La perla che Dante ci ha consegnata è un viaggio all’interno di noi stessi.
Sotto l’alta letteratura e le infinite allegorie, si deve infatti rintracciare un percorso iniziatico di purificazione, cambiamento e riconoscimento della nostra reale natura.
Il persistente interesse per la Commedia dopo sette secoli, si spiega solo col fatto che l’opera è da assimilare ai grandi testi delle tradizioni religiose, come l’Antico e il Nuovo Testamento.

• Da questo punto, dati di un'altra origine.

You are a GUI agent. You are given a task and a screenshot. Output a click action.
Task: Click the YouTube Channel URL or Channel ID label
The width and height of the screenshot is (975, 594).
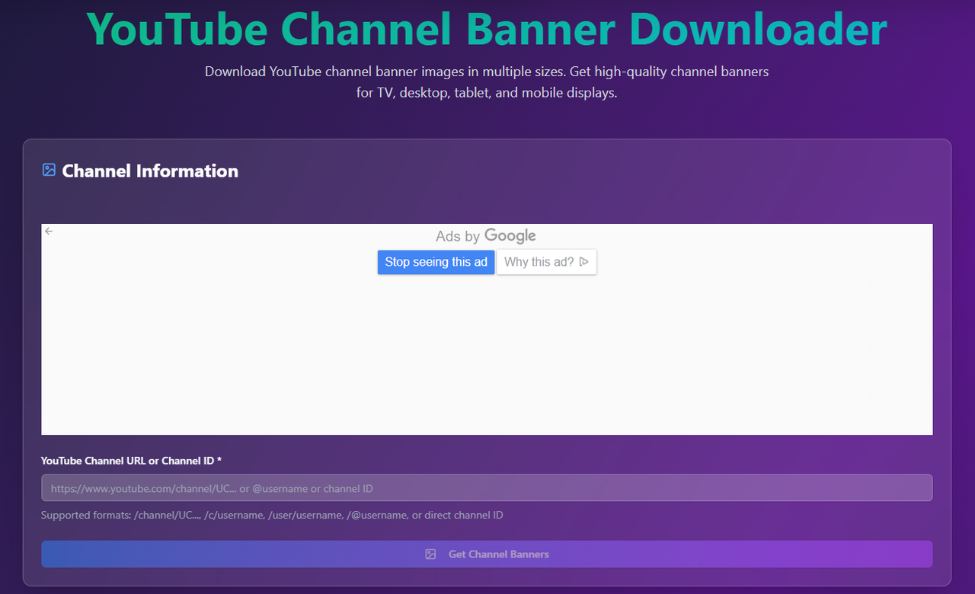click(128, 461)
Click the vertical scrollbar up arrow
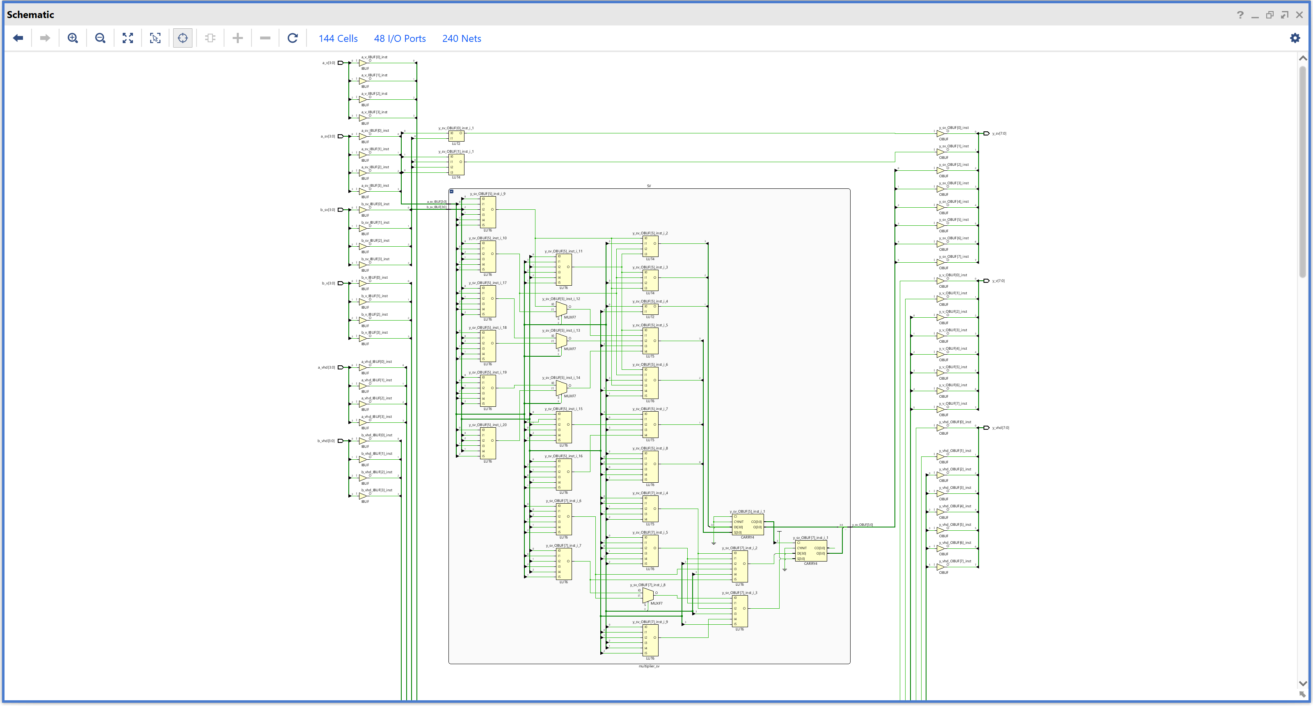Image resolution: width=1313 pixels, height=706 pixels. coord(1303,58)
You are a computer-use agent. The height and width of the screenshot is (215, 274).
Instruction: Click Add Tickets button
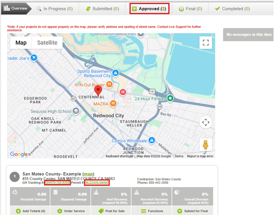[x=31, y=211]
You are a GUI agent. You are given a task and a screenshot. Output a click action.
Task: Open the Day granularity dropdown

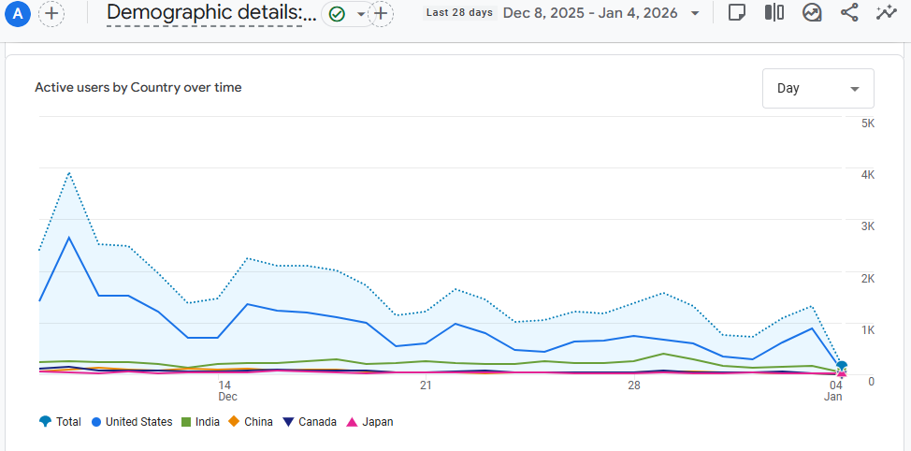(817, 88)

A qualcuno potrà sembrare blasfemo, ma l’intento di Dante fu proprio quello. Lo afferma più volte lui stesso e lo sostengono tante esegesi.
Soprattutto però lo dimostra una lettura ben guidata della Commedia, fatta con un maestro spirituale che illumini i passaggi altrimenti oscuri, talvolta persino privi di senso, di cui è costellata l’opera.
Chi non voglia fermarsi al senso letterario, dovrà sentir risuonare nel cuore quel che ascolta. Allora lo splendore delle parole e la stupefacente costruzione delle terzine, diverranno chiavi d’accesso alla sapienza ed infine apriranno il cuore all’intima natura umana.
Proprio in questo filone interpretativo, non post-romantico, ma totalmente spirituale, s’inserisce l’esegesi e il confronto con l’opera più significativa del pensiero e della spiritualità indo-vedica proposta dal maestro Marco Ferrini, la Bhagavadgita.
Una nuova e affascinante prospettiva, una filosofia perenne che spazia attraverso i millenni e da un capo all’altro del nostro pianeta. Un ponte tra oriente e occidente, alla ricerca di un comune denominatore che unisce ed eleva la natura umana, reintegra col cosmo ciò che è frammentato nel mondano.
Forse l’unica soluzione all’imperante nichilismo.